Early investigations into the group that would later be known as the Doukhobors reveal their spiritual practices and religious beliefs. According to an extensive report from the 1760s, the Doukhobors “believed in a true living God, whom they worshipped in spirit and truth.” 1 They believed in living according to “God’s law bequeathed in the Ten Commandments.” 1 However, they rejected the spiritual significance of manmade icons such as the Cross of Christ “and instead sought communion directly with God, who dwelt in every person.” 1 As a way to recognize the Holy in everyone, they “bowed to one another and kissed.” 1 Finally, instead of attending the Orthodox Church, they “gathered with one another for prayer in their homes, where they sang and recited psalms.” 1
EARLY LEADERS
While the initial instigators of the movement remain unknown, the first documented leaders were instrumental in shaping the Doukhobor culture and religion. The first of these, Sylvan Kolesnikov, guided the group from 1755-1775. He was instrumental in promoting the belief that God is within all beings. This fundamental belief shaped the practices that define Doukhobors to this day – pacifism and vegetarianism. 2 He also rejected the spiritual significance of church icons. To replace them, he introduced bread, salt, and water, symbolizing peace, hospitality and the necessary elements to sustain life.

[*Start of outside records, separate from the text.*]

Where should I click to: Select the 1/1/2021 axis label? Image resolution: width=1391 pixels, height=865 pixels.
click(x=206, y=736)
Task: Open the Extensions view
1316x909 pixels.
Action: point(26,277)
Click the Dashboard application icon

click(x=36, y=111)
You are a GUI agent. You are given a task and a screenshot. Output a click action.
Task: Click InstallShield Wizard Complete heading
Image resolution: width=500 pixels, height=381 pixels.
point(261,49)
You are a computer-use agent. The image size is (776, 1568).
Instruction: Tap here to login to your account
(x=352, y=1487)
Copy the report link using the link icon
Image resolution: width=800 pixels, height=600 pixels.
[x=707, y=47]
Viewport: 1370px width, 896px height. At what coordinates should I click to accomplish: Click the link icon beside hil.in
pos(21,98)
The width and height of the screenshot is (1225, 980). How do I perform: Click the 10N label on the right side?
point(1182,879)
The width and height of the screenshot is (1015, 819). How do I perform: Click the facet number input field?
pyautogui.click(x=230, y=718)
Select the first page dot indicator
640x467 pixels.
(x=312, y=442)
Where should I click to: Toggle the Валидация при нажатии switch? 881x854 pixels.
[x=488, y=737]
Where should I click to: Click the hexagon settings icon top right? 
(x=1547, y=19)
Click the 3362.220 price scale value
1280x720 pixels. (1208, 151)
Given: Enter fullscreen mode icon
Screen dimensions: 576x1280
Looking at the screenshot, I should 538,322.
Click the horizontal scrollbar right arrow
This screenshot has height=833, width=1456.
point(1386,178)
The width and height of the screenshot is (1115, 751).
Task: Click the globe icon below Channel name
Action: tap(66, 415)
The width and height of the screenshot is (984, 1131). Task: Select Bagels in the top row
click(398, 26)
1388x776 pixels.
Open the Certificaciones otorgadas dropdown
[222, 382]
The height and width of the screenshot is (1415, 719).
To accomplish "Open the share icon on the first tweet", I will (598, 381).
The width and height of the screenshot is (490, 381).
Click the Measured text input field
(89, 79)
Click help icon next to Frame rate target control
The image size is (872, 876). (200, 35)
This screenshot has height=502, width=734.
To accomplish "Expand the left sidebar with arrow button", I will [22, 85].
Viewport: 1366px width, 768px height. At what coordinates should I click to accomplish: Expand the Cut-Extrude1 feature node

The next leader, Saveli Kapustin, was responsible for promoting the communal way of life and worship, including communal land ownership and collective decision-making. He wrote many of the psalms still sung today. His leadership was foundational in the survival of the movement, for without a strong sense of community, it is unlikely that the people would have endured their continuous oppression. 2
EARLY CONFLICT AND THE FIRST INSTANCE OF THE GROUP BEING CALLED DOUKHOBORS
Throughout the 18th century, the sect was persecuted for disobedience toward the Orthodox Church and Tsars. They were exiled, imprisoned, and tortured for the slightest infractions.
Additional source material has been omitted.